◆ **The task**: Of all the lines below, output only those starting at the one with "Instruction: Open the Display" and ending at the one with "Given: Click the blue Sales color circle", both ends included, exactly as written.

◆ **Task material**:
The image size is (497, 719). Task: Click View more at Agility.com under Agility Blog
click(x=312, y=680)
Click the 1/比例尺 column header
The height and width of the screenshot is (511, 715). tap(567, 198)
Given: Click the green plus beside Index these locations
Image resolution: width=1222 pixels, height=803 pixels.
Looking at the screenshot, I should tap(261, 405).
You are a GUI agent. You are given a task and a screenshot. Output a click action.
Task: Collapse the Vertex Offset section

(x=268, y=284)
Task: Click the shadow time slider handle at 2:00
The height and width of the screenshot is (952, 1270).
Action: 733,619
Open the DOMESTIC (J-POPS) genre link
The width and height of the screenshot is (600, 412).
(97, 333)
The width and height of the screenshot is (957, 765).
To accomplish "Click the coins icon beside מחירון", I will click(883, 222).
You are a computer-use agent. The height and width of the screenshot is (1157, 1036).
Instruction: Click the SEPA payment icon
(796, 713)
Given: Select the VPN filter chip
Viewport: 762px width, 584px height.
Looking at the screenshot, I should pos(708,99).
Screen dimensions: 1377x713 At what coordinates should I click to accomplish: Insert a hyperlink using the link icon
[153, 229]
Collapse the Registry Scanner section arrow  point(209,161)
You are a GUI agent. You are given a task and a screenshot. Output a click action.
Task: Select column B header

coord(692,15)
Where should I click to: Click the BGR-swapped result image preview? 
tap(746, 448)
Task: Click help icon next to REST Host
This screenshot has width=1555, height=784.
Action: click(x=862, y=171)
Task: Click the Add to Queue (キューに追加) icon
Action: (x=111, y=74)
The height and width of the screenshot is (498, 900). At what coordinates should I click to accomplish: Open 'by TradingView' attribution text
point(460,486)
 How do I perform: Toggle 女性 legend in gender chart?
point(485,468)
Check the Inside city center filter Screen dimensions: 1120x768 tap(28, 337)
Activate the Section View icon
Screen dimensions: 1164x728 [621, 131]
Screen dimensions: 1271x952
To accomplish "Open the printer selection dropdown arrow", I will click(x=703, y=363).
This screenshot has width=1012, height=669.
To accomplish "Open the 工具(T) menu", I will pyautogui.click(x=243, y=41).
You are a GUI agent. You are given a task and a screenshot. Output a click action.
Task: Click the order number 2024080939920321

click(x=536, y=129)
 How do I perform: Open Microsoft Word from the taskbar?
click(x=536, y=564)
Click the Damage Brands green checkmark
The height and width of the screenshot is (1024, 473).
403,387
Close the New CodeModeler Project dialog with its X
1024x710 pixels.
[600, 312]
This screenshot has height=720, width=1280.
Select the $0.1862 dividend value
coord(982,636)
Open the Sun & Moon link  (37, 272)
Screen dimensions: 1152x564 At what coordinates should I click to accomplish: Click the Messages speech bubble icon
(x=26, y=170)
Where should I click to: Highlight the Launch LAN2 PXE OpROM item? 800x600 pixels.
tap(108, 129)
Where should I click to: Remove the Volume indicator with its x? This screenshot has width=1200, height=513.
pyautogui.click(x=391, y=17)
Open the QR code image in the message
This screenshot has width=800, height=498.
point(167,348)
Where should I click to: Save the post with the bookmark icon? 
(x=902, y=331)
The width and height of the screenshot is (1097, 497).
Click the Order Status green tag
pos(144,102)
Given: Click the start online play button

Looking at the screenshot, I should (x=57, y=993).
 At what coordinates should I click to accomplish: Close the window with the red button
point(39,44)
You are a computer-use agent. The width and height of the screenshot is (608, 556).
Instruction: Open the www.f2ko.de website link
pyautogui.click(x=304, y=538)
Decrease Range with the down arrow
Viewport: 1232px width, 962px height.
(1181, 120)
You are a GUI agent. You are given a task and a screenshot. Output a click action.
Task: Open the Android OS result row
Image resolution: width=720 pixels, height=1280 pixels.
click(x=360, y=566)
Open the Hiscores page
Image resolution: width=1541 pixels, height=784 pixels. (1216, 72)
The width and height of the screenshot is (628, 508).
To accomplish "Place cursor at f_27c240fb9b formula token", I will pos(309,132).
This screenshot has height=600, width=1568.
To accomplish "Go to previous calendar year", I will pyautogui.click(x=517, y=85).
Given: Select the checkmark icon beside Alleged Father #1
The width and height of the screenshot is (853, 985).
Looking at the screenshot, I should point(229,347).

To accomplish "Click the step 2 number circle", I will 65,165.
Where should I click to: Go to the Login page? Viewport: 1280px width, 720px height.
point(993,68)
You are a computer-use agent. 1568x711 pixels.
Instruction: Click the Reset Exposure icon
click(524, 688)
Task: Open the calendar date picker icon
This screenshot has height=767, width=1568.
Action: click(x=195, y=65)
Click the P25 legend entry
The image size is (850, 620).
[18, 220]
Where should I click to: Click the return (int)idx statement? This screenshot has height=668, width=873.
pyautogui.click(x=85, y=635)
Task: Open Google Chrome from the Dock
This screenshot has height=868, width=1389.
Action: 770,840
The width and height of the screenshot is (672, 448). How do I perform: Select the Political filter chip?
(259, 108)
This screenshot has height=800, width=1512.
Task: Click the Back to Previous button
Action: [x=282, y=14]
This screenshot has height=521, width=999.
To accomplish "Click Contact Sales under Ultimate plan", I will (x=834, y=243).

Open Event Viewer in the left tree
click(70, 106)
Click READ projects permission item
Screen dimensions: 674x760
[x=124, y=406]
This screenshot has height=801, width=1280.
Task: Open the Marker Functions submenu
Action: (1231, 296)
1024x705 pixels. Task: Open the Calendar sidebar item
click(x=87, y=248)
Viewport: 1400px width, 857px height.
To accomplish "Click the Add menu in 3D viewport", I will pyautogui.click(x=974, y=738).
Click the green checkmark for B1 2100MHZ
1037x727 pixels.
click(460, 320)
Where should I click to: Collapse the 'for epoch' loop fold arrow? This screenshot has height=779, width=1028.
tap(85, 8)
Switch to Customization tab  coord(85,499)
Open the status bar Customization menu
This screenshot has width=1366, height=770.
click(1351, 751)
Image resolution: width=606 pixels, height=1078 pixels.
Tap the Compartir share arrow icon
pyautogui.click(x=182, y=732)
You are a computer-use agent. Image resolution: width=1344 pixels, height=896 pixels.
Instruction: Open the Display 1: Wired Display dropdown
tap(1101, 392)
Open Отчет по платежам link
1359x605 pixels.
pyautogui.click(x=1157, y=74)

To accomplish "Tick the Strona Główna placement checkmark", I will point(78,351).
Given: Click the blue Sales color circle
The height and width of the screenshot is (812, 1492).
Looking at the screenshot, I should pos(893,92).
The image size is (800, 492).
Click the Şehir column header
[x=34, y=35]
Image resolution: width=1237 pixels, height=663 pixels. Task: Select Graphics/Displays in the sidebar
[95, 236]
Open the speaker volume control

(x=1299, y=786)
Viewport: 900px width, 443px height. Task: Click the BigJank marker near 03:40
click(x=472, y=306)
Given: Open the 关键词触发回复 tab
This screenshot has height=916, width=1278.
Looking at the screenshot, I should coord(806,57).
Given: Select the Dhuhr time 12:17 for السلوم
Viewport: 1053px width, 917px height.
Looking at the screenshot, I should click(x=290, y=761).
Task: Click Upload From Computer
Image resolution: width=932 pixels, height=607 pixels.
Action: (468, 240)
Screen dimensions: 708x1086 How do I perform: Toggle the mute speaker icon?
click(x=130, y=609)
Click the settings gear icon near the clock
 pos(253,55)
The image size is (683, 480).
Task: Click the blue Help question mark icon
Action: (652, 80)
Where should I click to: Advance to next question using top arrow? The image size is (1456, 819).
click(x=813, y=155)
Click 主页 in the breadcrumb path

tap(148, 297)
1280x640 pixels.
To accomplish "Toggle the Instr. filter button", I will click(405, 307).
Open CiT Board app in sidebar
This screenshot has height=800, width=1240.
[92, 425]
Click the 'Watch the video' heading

◆ **Finished task**:
Instruction: Open the Display 1: Wired Display dropdown
tap(1101, 392)
Open Отчет по платежам link
1359x605 pixels.
pyautogui.click(x=1157, y=74)

To accomplish "Tick the Strona Główna placement checkmark", I will point(78,351).
Given: Click the blue Sales color circle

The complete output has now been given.